Stored records
+ + + + + + +

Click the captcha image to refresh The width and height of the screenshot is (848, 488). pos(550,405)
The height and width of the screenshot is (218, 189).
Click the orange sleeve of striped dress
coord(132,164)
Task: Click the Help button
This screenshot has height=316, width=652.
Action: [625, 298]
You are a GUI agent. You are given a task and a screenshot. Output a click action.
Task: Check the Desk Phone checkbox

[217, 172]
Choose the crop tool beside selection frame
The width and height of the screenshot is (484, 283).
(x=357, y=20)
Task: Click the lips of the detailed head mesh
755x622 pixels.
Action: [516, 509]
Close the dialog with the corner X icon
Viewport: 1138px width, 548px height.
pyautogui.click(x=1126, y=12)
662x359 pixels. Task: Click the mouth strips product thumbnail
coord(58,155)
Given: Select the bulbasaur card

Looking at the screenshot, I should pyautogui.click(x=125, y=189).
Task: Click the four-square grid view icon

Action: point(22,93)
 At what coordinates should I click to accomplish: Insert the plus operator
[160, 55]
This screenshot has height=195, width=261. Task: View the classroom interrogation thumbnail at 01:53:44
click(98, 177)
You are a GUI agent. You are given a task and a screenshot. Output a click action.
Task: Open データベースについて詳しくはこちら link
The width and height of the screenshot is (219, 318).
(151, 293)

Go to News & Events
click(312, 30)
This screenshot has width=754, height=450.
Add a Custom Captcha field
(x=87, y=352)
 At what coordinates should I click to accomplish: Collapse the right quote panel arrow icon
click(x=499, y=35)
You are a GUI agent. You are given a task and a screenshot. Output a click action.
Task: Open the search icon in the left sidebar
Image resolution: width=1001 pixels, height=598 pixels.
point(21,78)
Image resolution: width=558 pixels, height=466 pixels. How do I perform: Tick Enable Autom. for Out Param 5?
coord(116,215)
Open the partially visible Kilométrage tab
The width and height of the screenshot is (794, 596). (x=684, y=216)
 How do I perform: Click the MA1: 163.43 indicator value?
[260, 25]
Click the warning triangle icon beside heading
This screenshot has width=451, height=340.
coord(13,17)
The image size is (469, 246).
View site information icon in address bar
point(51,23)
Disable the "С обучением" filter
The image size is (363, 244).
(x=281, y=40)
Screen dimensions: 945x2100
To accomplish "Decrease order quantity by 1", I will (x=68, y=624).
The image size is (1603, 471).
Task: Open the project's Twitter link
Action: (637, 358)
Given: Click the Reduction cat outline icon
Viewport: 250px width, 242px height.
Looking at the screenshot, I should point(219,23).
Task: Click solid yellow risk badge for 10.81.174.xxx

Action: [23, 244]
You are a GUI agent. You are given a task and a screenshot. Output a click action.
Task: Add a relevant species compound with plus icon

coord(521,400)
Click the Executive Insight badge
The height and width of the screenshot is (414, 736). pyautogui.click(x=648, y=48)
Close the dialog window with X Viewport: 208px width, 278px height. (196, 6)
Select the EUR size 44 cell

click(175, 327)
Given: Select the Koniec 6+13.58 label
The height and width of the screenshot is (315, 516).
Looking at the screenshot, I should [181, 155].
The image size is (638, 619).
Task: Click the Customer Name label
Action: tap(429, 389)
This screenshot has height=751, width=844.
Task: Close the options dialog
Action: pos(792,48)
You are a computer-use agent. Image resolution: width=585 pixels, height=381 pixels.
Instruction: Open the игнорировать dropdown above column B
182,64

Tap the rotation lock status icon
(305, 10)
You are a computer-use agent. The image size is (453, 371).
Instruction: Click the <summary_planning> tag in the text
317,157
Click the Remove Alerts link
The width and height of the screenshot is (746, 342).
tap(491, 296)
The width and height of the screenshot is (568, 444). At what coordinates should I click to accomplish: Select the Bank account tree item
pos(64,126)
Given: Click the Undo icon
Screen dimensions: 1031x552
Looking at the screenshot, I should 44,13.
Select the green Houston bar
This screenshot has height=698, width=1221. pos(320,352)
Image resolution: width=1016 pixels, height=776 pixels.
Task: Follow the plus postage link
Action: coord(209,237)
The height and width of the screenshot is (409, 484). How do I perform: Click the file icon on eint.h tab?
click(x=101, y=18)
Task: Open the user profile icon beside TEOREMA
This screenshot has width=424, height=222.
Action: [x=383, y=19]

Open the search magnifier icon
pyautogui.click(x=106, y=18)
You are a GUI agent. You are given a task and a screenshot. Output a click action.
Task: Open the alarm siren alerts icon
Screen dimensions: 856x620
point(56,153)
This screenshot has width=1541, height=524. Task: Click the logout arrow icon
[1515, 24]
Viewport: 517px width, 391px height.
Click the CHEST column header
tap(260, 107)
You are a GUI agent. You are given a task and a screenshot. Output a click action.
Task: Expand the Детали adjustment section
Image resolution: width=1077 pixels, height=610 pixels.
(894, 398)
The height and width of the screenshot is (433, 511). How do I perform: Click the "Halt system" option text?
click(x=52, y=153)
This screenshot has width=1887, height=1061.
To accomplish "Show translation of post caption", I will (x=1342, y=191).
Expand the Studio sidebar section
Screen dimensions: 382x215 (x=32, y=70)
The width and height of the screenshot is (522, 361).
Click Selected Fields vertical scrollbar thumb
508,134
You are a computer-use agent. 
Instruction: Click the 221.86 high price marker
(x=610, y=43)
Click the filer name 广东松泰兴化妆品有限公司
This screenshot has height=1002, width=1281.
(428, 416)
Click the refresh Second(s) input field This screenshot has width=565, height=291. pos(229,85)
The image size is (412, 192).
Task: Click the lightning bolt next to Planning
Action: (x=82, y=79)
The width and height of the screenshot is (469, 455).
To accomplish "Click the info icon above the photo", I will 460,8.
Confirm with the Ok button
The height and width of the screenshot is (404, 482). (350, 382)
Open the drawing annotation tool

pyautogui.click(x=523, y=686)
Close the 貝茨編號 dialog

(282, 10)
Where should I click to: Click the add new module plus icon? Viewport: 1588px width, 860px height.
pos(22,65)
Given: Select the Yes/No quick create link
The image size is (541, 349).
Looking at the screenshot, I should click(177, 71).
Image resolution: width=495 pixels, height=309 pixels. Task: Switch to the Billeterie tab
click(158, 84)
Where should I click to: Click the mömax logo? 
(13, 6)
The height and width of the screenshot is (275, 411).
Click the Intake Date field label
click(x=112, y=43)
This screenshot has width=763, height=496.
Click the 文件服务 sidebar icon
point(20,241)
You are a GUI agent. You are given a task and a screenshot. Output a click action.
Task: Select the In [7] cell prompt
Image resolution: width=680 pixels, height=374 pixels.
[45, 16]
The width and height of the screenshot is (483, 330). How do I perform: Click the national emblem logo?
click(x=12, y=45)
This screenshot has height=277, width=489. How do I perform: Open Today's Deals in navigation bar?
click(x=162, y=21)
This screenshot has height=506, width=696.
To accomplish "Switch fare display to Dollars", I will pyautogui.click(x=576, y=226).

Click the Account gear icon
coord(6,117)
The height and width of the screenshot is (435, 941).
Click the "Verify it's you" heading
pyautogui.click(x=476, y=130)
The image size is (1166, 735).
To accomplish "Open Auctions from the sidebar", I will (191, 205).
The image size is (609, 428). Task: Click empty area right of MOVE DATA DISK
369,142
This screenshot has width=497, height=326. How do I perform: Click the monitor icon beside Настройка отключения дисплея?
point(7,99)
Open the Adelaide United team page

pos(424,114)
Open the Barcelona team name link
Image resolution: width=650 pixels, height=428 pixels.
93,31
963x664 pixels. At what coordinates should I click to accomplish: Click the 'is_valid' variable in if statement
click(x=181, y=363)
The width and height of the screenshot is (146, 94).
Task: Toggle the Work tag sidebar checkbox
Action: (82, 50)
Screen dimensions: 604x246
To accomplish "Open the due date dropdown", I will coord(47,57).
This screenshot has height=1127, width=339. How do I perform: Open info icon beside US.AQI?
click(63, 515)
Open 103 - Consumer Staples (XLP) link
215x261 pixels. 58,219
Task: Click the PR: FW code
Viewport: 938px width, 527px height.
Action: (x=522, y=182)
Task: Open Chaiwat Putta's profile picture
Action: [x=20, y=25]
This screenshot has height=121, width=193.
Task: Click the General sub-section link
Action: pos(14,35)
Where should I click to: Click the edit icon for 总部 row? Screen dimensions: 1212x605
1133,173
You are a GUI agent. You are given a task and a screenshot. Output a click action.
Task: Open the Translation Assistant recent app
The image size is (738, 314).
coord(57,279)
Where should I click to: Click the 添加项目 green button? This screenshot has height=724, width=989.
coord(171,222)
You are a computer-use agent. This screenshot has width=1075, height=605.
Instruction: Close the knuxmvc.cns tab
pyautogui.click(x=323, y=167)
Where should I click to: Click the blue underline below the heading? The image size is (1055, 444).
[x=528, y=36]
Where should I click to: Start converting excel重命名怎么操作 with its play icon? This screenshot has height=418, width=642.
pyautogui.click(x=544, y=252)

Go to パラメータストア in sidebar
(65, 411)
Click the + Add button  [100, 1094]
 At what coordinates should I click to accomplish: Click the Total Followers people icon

+ + + + + + +

• Assignment: Each line that holds the word "computer" should be extracted from the records.

• Task response:
You are a computer-use agent. Image resolution: width=585 pixels, height=381 pixels.
You are a computer-use agent. The image size is (453, 371).
You are a computer-use agent. 
You are a computer-use agent. This screenshot has width=1075, height=605.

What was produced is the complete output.